Given my dual heritage, you might expect the instinct to keep a stiff upper lip no matter what, and the instinct to blub at the merest whiff of familial achievement or struggle to be a daily battle. Reality is rarely so cut and dried. The British are so much less stiff-upper-lip than reputation would have it, and Italians are ... no, scrap that. Italians are every bit as emotional as popular mythology would have it.

We are all born with an instinct to cry. What other tools do babies have available to express hunger, thirst, fear and discomfort? We are taught to control tears as part of our growing up as in "now, be a big boy / girl now, don't cry".
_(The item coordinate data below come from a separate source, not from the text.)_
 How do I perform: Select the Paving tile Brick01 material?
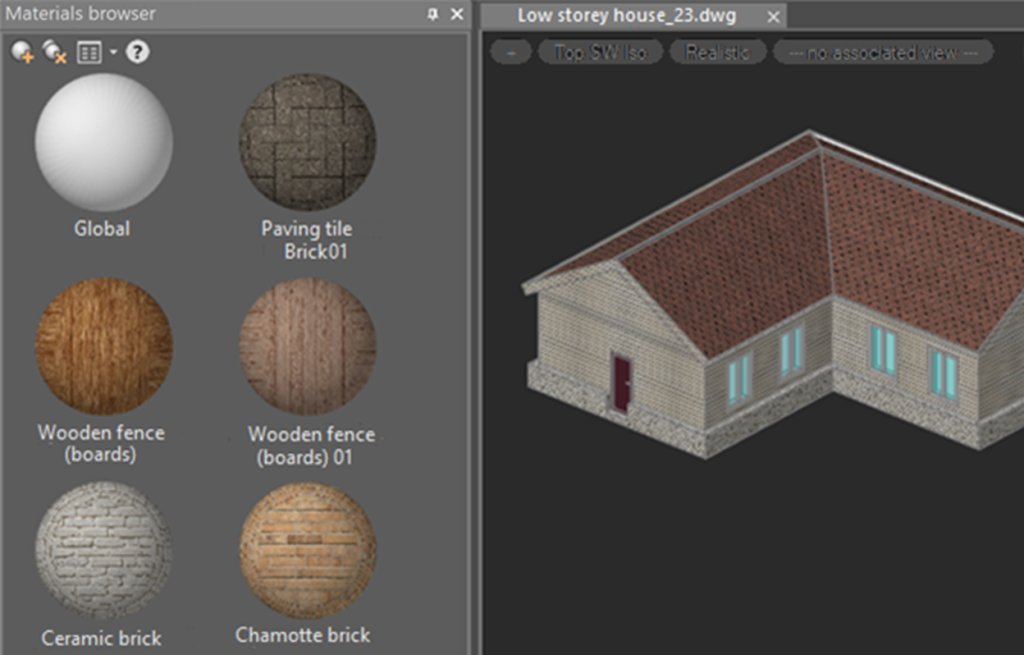pyautogui.click(x=307, y=143)
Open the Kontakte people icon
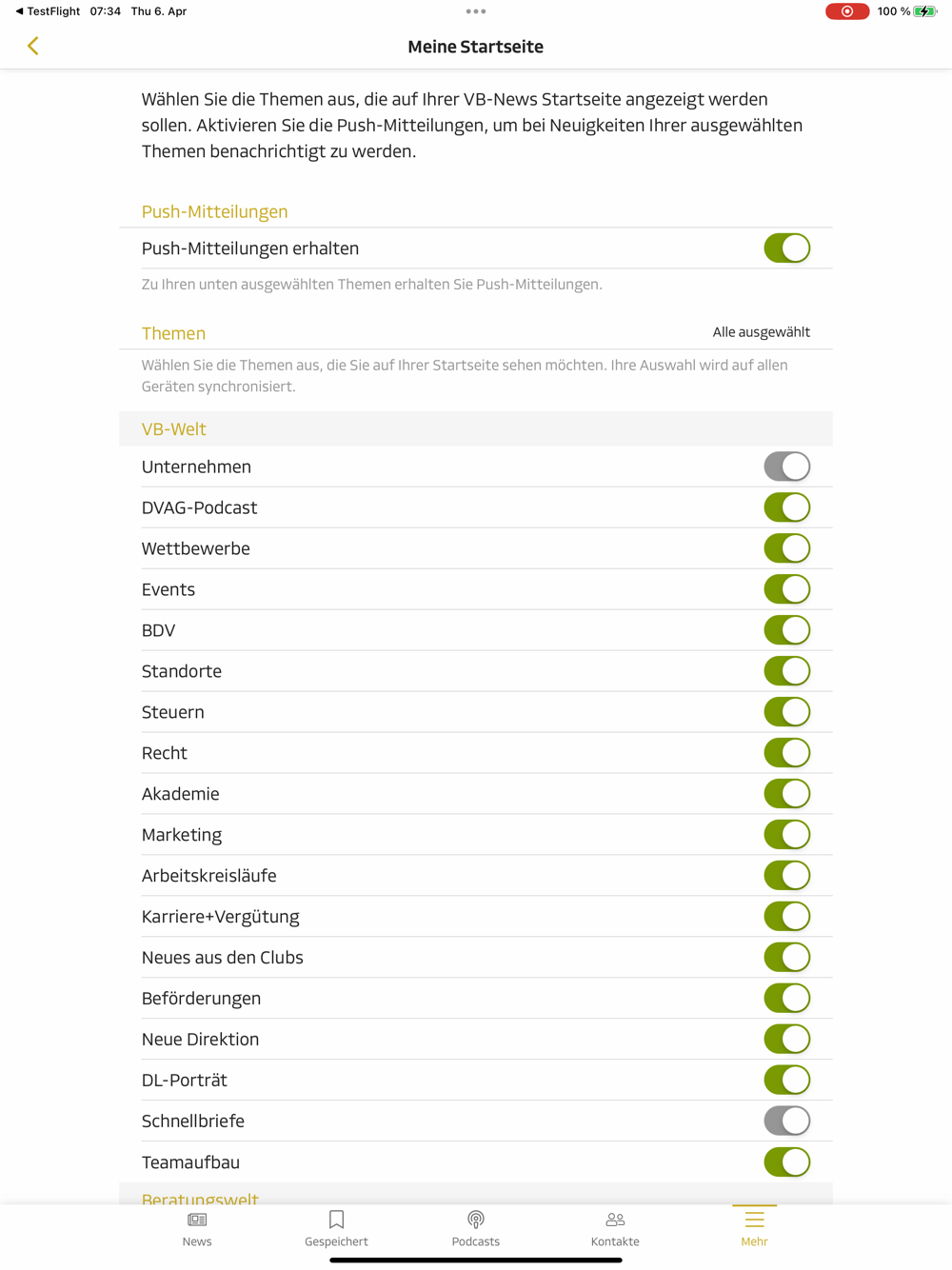 pyautogui.click(x=615, y=1220)
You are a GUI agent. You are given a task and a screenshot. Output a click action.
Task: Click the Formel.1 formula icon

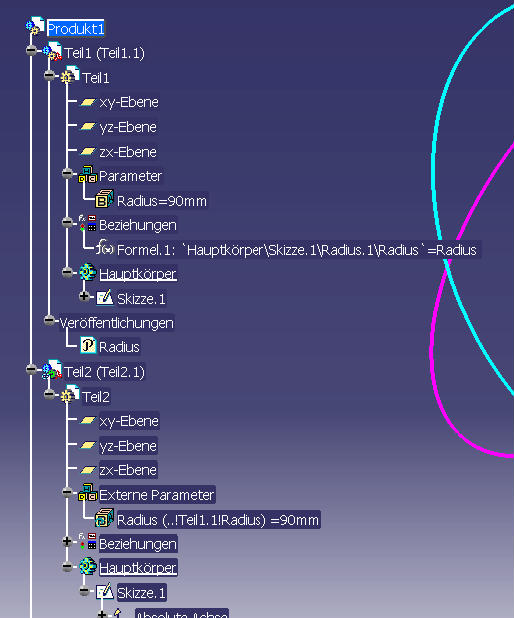coord(105,248)

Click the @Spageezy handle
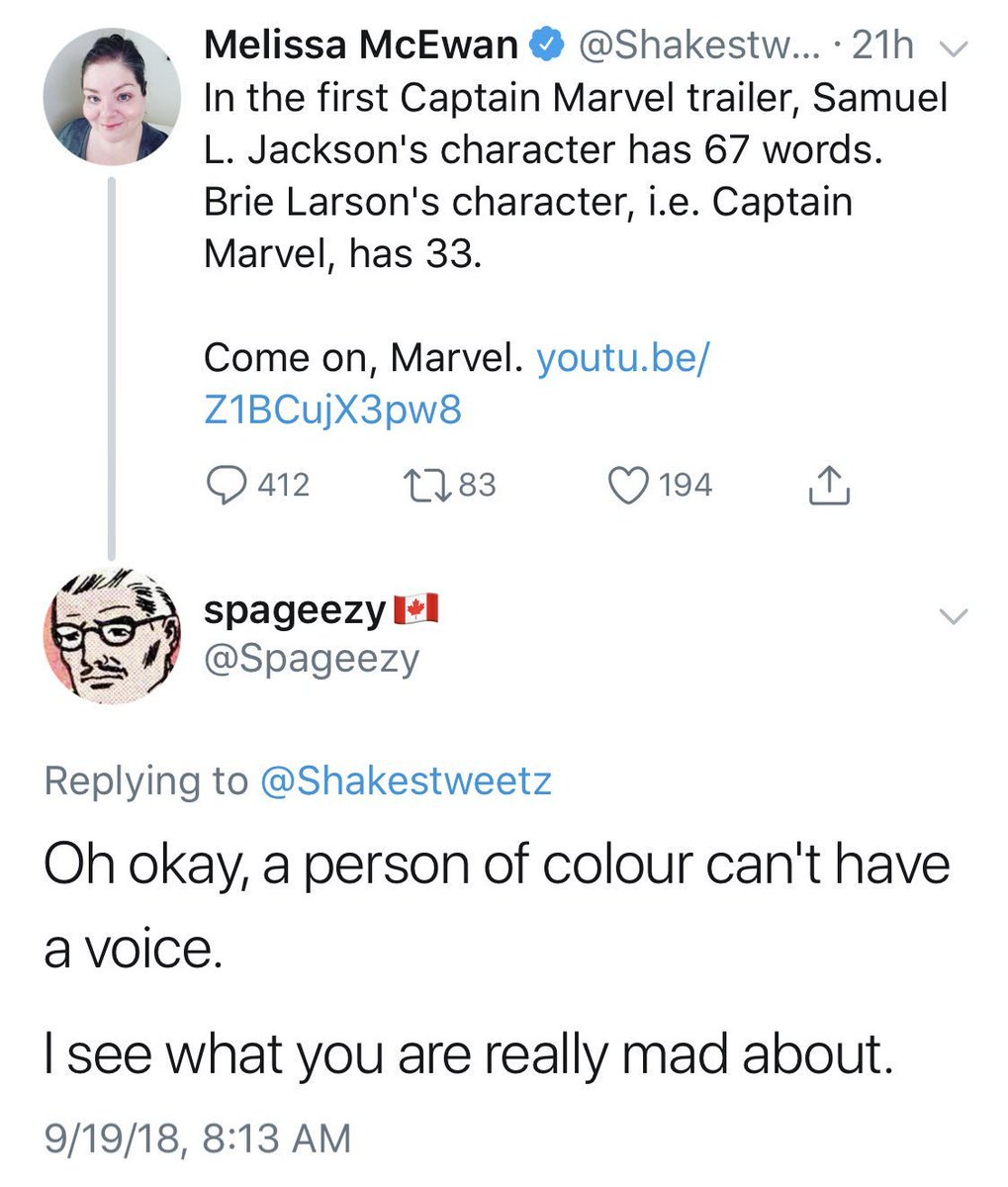point(312,659)
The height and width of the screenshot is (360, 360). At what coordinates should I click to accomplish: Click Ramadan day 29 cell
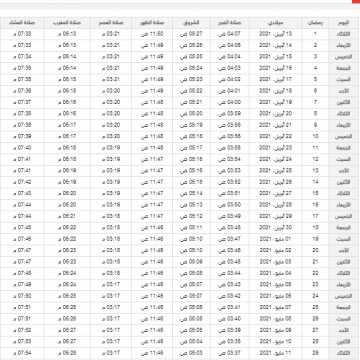point(315,353)
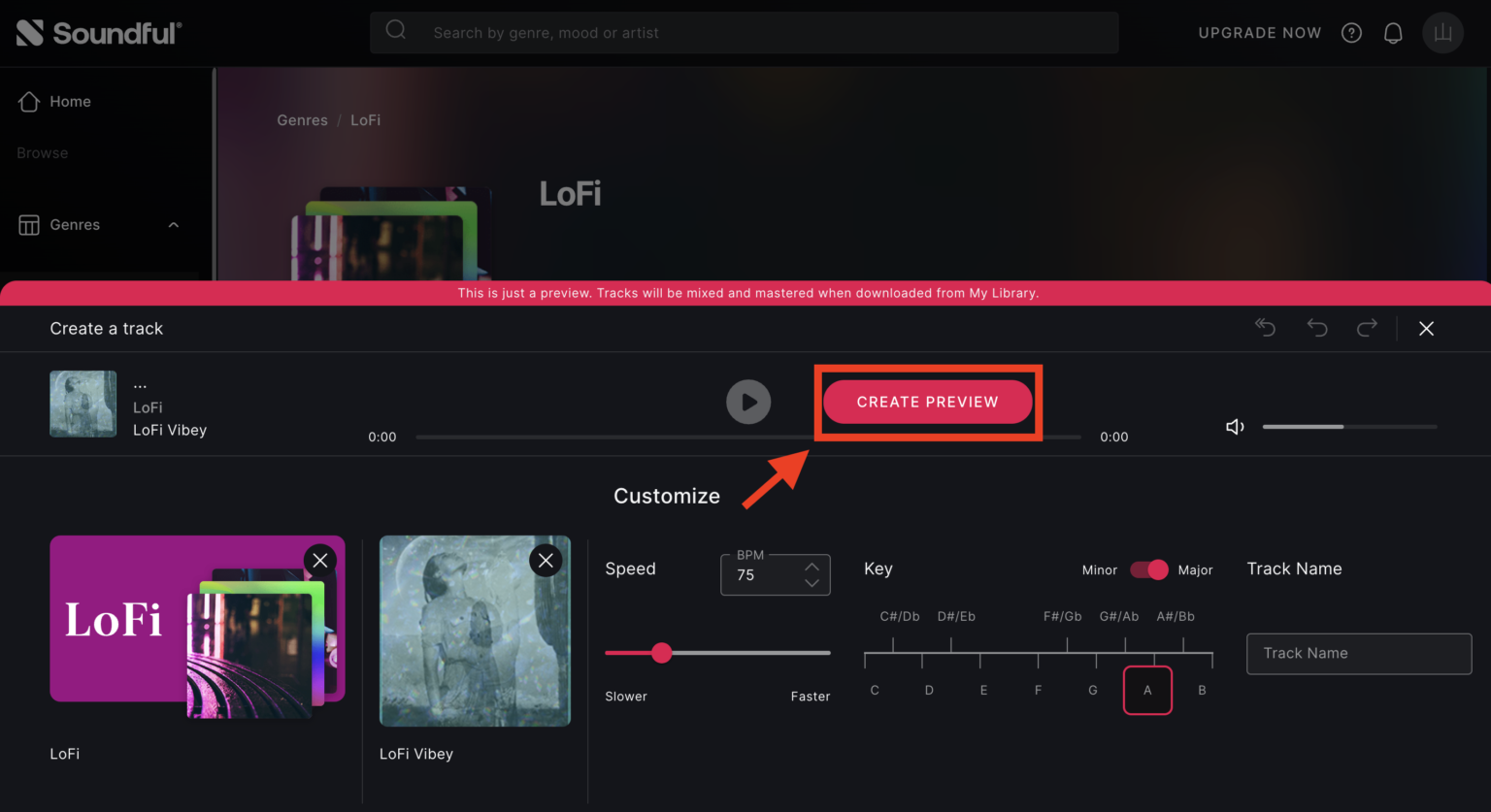Open the Soundful help icon
Image resolution: width=1491 pixels, height=812 pixels.
[x=1351, y=32]
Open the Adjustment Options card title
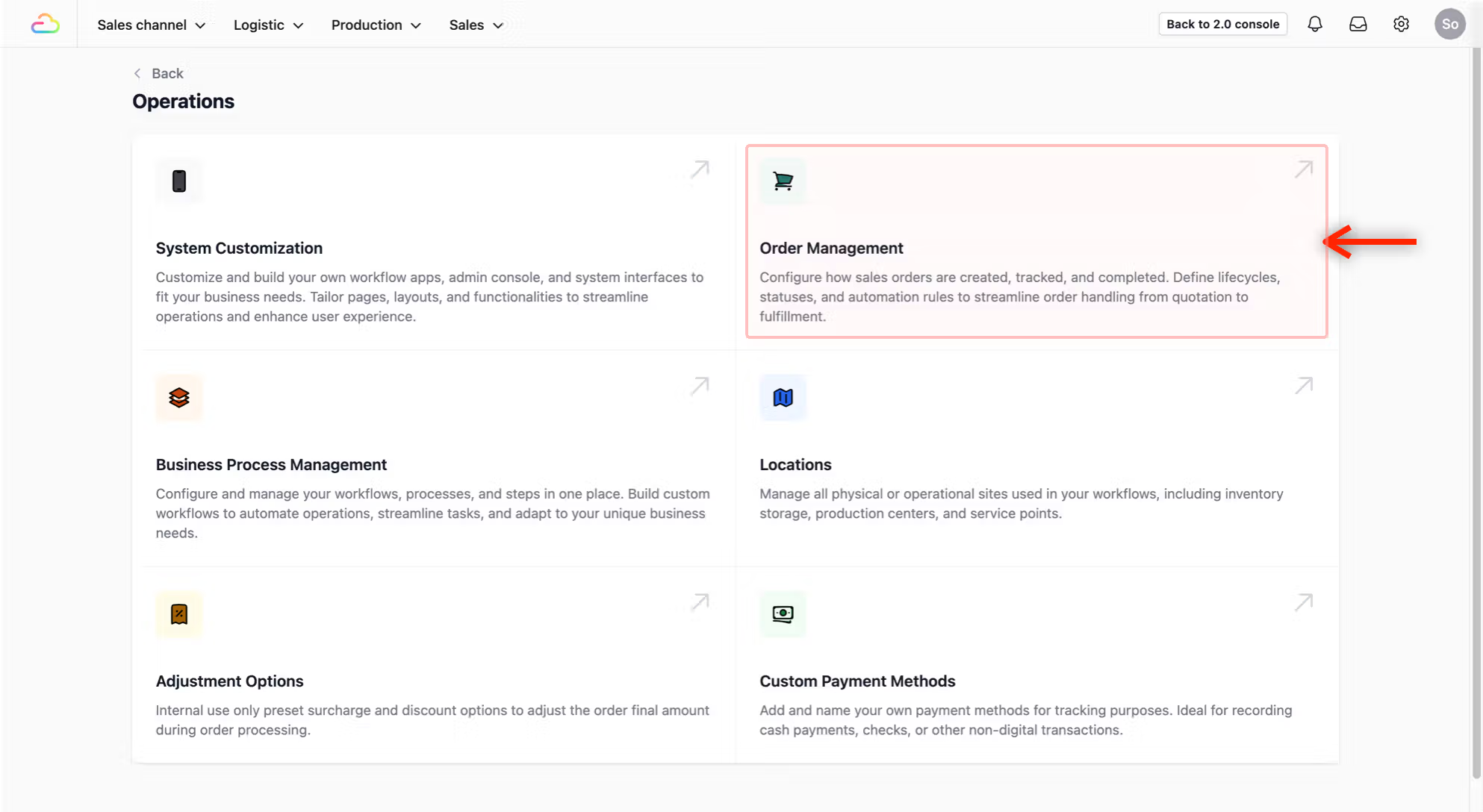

To "lose it" is still regarded as a sign of weakness in most adult environments beyond personal relationships (and even then...). There are exceptions like the late Steve Jobs who, as Walter Isaacson's excellent biography revealed, would cry at anything from Bill Gates copying his ideas to getting Apple's employee badge No 2 (he changed it to "zero"). But did Jobs use crying as a weapon or could he just not help himself - like Murray, on Friday and Sunday? Who among us cried with Murray?

So, are you a blubber? My simple test: try watching the wonderful scene in Cinema Paradiso where - to Ennio Morricone's searing score - the adult Salvatore views Alfredo's reel of the spliced-together kisses the priest ordered to be cut from films. If you don't tear up, you are a tougher cookie than Andy Murray, Steve Jobs or I.